As it stands, “you can’t engage the city and know from the onset, ‘What is it going to cost me? How long is it going to take? What kind of permits do I need? What kind of business license do I need?’,” Anderson told the Las Vegas Review-Journal. “You have to just kind of jump in and then you end up in this cumbersome washing machine of decision making.”
She said she aspires for Las Vegas to become “the most accessible, navigable, transparent city in the country.”
Anderson is part of a sizable list of candidates vying to replace term-limited Mayor Carolyn Goodman. Anderson’s competition includes two current City Council members and a former U.S. congresswoman.
Las Vegas’ next mayor can emerge from the June primary election if one candidate earns more than 50 percent of the vote.

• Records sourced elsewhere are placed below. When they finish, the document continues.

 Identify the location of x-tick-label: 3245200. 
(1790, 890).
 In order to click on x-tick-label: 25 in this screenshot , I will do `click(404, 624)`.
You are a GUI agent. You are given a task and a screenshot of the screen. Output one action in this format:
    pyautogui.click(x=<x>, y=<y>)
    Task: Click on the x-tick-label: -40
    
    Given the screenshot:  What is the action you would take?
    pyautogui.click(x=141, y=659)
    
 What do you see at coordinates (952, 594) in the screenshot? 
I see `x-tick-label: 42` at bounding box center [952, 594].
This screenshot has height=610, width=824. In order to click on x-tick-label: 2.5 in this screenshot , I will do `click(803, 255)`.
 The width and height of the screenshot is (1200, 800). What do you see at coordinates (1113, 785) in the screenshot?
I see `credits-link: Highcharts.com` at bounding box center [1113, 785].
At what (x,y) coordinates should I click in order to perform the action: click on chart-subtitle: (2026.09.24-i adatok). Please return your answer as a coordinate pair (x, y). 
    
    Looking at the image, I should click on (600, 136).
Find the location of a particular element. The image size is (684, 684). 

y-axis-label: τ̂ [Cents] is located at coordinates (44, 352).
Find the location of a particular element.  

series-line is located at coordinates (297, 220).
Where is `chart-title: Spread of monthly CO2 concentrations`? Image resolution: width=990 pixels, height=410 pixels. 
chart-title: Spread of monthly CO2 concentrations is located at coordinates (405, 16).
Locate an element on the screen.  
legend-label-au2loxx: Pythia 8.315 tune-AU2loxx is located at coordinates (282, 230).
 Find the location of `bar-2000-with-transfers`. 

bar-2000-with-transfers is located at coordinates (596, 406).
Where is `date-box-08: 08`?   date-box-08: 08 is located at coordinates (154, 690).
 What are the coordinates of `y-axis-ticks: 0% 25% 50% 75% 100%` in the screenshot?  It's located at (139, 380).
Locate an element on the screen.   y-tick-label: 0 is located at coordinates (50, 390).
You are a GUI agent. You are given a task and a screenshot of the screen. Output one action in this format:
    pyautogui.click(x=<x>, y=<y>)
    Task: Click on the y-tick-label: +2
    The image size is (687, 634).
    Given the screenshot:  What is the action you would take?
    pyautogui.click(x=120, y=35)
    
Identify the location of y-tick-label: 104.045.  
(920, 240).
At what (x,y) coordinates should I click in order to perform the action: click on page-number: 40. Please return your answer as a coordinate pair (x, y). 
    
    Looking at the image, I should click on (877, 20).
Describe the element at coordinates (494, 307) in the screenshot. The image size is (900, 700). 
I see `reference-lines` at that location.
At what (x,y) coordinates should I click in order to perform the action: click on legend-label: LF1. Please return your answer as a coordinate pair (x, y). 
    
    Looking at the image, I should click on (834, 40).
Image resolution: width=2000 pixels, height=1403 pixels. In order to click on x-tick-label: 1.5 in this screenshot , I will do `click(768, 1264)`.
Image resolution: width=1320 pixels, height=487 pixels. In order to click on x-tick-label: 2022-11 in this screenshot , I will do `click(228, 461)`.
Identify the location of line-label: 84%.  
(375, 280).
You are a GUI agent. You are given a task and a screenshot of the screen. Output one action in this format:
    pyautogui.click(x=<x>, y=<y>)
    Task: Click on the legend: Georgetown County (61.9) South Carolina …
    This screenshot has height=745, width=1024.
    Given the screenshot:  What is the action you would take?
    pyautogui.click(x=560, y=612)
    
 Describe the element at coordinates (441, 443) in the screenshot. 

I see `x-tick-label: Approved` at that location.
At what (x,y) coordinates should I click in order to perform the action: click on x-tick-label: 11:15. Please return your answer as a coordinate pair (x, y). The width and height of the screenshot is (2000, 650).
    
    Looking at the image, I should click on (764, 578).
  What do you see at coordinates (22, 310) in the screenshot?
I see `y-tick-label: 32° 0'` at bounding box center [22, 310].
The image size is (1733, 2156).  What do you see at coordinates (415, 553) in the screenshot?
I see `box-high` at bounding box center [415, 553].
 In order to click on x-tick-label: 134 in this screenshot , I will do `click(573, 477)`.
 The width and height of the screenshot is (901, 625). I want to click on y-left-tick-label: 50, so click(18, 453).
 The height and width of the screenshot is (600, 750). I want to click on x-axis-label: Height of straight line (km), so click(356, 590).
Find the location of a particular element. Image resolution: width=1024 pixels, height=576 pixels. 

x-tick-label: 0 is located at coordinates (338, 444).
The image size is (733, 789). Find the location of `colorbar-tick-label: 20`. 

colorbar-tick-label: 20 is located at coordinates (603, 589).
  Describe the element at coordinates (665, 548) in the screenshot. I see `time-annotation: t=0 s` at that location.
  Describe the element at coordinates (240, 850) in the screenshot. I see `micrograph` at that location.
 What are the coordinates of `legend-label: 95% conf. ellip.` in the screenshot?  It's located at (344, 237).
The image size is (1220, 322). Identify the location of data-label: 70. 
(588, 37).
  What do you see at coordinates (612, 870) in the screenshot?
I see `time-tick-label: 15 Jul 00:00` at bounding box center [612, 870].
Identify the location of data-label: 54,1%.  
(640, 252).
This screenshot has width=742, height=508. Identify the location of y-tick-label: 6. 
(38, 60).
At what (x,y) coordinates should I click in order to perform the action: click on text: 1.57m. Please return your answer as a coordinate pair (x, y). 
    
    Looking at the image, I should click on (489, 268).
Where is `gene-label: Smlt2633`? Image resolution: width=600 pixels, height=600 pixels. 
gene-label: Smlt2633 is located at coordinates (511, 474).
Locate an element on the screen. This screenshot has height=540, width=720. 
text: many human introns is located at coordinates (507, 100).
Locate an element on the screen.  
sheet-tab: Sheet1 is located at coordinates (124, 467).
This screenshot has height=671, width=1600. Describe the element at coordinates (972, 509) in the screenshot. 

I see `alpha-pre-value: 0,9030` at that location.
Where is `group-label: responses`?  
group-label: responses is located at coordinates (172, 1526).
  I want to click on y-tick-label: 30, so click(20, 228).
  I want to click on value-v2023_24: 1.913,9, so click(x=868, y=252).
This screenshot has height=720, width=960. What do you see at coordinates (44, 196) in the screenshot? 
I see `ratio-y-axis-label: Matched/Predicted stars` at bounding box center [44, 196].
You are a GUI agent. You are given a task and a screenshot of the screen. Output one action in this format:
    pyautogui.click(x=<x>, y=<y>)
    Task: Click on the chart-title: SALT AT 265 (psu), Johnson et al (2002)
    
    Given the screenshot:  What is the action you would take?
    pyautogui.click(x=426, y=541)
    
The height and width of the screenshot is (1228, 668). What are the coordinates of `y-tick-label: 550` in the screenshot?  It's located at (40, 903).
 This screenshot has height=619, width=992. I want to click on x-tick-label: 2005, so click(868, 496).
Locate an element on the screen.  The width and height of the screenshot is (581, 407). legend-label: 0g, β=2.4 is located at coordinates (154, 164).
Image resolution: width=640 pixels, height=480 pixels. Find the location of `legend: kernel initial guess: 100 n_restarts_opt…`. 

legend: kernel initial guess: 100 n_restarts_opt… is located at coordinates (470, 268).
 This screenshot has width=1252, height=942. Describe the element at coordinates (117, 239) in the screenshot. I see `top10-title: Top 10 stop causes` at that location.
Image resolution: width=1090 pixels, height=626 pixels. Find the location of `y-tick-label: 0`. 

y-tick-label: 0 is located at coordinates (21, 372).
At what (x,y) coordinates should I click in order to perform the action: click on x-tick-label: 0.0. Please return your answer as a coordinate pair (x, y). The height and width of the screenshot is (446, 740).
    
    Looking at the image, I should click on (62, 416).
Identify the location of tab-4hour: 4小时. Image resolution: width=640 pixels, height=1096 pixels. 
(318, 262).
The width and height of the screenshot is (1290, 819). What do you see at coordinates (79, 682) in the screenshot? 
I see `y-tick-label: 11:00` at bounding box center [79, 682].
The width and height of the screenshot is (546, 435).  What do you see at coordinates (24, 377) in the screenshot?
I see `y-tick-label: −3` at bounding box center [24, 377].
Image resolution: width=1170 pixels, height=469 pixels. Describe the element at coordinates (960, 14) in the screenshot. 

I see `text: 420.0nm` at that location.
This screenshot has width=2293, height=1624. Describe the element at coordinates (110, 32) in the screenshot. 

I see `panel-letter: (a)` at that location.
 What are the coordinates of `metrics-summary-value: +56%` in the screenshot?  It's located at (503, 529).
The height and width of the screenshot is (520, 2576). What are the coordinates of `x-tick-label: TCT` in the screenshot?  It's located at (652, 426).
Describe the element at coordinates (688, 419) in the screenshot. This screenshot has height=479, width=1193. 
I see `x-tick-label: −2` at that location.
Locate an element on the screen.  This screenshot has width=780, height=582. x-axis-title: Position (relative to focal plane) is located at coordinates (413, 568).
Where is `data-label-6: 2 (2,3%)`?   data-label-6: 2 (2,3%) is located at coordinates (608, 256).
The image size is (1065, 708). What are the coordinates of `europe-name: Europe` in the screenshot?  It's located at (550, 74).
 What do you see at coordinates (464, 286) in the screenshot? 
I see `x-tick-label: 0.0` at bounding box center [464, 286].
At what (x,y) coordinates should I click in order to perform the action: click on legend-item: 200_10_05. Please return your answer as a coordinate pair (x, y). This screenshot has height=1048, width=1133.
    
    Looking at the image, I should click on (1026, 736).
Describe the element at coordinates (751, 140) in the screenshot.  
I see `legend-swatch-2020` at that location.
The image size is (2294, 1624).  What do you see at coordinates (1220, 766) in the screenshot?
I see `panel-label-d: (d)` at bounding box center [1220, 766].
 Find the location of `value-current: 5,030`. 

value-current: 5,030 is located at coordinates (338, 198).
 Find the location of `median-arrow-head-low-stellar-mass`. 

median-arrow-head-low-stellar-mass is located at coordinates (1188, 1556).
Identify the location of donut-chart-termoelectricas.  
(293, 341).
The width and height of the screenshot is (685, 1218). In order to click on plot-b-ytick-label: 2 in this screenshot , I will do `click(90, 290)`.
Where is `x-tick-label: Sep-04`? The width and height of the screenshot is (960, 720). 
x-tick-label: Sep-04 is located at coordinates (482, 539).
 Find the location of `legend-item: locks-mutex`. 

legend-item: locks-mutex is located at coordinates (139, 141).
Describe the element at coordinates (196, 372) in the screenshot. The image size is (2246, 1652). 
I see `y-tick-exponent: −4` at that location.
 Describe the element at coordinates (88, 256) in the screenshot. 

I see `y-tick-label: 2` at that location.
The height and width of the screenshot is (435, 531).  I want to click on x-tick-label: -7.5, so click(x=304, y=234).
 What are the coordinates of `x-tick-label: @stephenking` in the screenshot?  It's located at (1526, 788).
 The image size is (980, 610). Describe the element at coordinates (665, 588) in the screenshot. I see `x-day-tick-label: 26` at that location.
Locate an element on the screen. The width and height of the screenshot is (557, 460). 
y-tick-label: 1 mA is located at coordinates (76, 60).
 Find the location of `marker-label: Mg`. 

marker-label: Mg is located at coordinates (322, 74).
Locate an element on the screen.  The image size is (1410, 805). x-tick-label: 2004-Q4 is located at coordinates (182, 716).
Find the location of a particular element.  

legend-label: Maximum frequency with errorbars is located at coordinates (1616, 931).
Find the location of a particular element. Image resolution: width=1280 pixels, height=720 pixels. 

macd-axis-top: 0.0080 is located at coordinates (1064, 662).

Otherwise, the top two candidates will advance to a runoff to be held during the November general election.
Anderson said she wants the city to be attractive to businesses that want to relocate here.
“If you’re going to attract diverse economies, you have to understand what are the metrics by which business and industry evaluate where they want to be,” she said. “What’s the next 20, 25, 30 years look like — and we have to be able to answer those questions.”
Those answers include affordability, quality of life, natural resources and whether the city has a “pool of trainable workforce,” she said. “Our current City Council, I don’t think looks at business attraction through that lens,” she added.
Access to home ownership is “one of the most stabilizing economic forces,” Anderson said.
But increased homelessness goes hand in hand with a shortage of affordable housing in which lower-income earners make too much money to qualify for help but not enough to afford market-rate housing, she said.
To tackle homelessness, Anderson said, the city needs to make better use of the resources already out there, including government dollars and partnerships with nonprofits and private entities.
“So long as we continue to support panhandling,” she said, “we are interfering with ensuring that the people who need support reach and get connected with the service providers that are poised to help them.”
Anderson said she would rule under “sound responsible governance,” which includes wise investment and being responsible with taxpayer dollars.
She called the ongoing yearslong legal battle between the city and the would-be developer of the defunct Badlands golf course a “perfect example of government weaponizing taxpayer money to fight a private fight.”
Multiple cases filed by EHB Cos. have led to rulings against the city that could push its losses above $200 million if the court decisions are upheld in appeal.
Developer Yohan Lowie’s attorneys have alleged land taking by the city that stymied his land development plans.
“Clearly our existing council, who’s been engulfed with this for the last eight years, do not understand private property rights, do not understand land use and land development,” said Anderson, who said she would push the city to find a resolution before losses keep mounting.
Anderson is a second-generation Las Vegan and a businesswoman with experience in land and economic development.
She graduated from Durango High School and earned a bachelor’s degree in political science and international relations from the University of Puget Sound and an executive master’s from the Thunderbird School of Global Management at Arizona State University, where she’s pursuing a master’s degree in construction management.
Anderson has served as the city’s neighborhood association president and on the CASA Foundation. She has volunteered and advocated for children in foster care.
She said she’s “tired of politics in government.”
“I believe I will be somebody who people would be proud of to say ‘That’s our mayor,’” Anderson said.